> Exercises to complete
a - Which foods and drinks does the food-processing passage name as having natural sugar replaced with high fructose corn syrup?
b - Rewrite the food-processing passage starting with "His fascinating book" and going on through "mustard, and bread).", changing "beef" to "pork".

> Article
--- Begin ---
His fascinating book takes us through the changes our nation has endured over the 20th century in the processing (and over processing) of what we eat, especially the surplus of government-subsidized corn and how it has found its way into practically everything we ingest (corn fed beef as opposed to natural grass consuming cows, the replacement of natural sugar with addictive high fructose corn syrup in sodas, candy, and even ketchup, mustard, and bread).

High Fructose Corn Syrup is cheaper than sugar and consumers don’t seem to notice the difference, but the true difference has been seen in our belt size – in our nation’s health and overall weight. American’s rising obesity rates have been traced to the 1970s when America’s average daily caloric intake jumped up more than 10%. In simple terms, by human nature, when food is cheap and abundant people will eat more and get fat (relating to our hunter/gatherer roots—stocking up to store fat in case of a famine…which nowadays never comes). And in recent years, mega-companies like McDonald’s began ‘supersizing’ their portions thanks to cheaper ingredients from more subsidized and industrialized practices in turn making us even fatter.  Humans have inherited a sweet tooth and an inclination towards energy-dense foods like sugar and fats, yet in nature we don’t encounter the over-concentrated amounts of these substances like we do now in processed foods—case-in-point—a soda contains way more fructose that any fruit that exists in nature.
--- End ---
> Supplied information
--- Begin ---
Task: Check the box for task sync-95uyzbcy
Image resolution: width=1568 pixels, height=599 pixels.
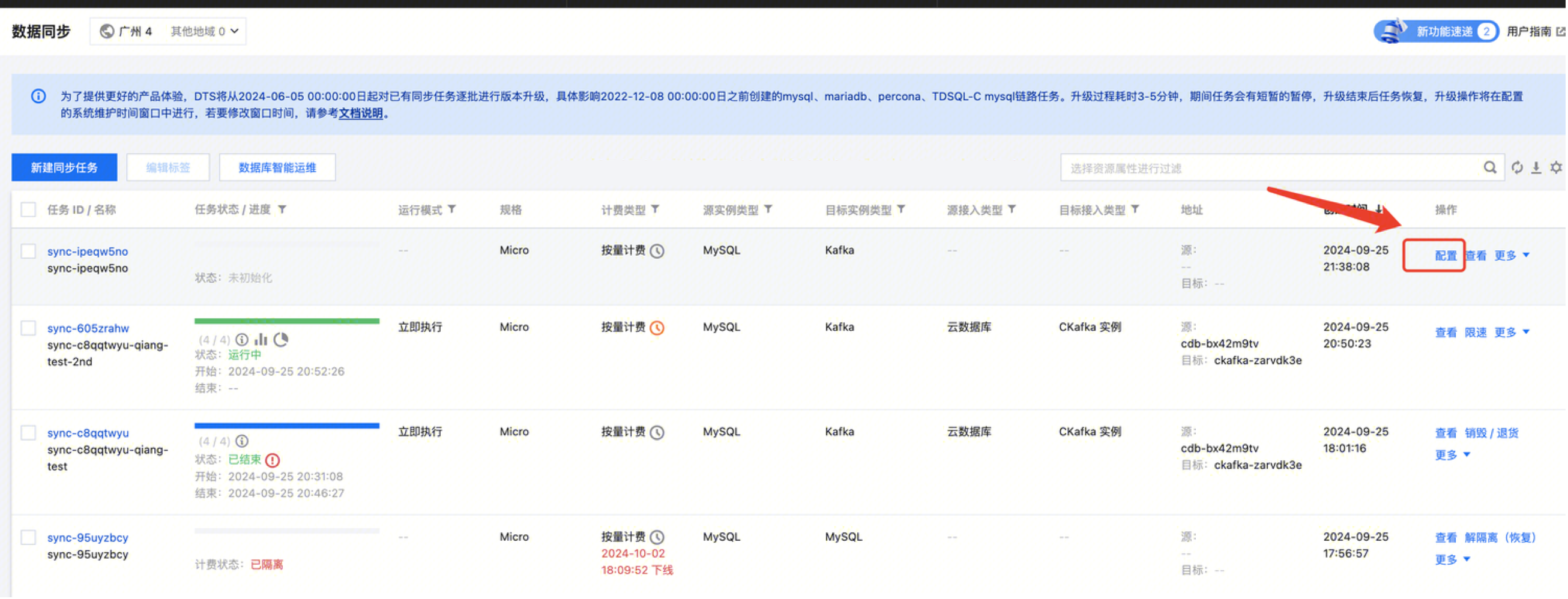Action: [x=28, y=538]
--- End ---
> Responses to the tasks
a - Sodas, candy, ketchup, mustard, and bread.

b -
His fascinating book takes us through the changes our nation has endured over the 20th century in the processing (and over processing) of what we eat, especially the surplus of government-subsidized corn and how it has found its way into practically everything we ingest (corn fed pork as opposed to natural grass consuming cows, the replacement of natural sugar with addictive high fructose corn syrup in sodas, candy, and even ketchup, mustard, and bread).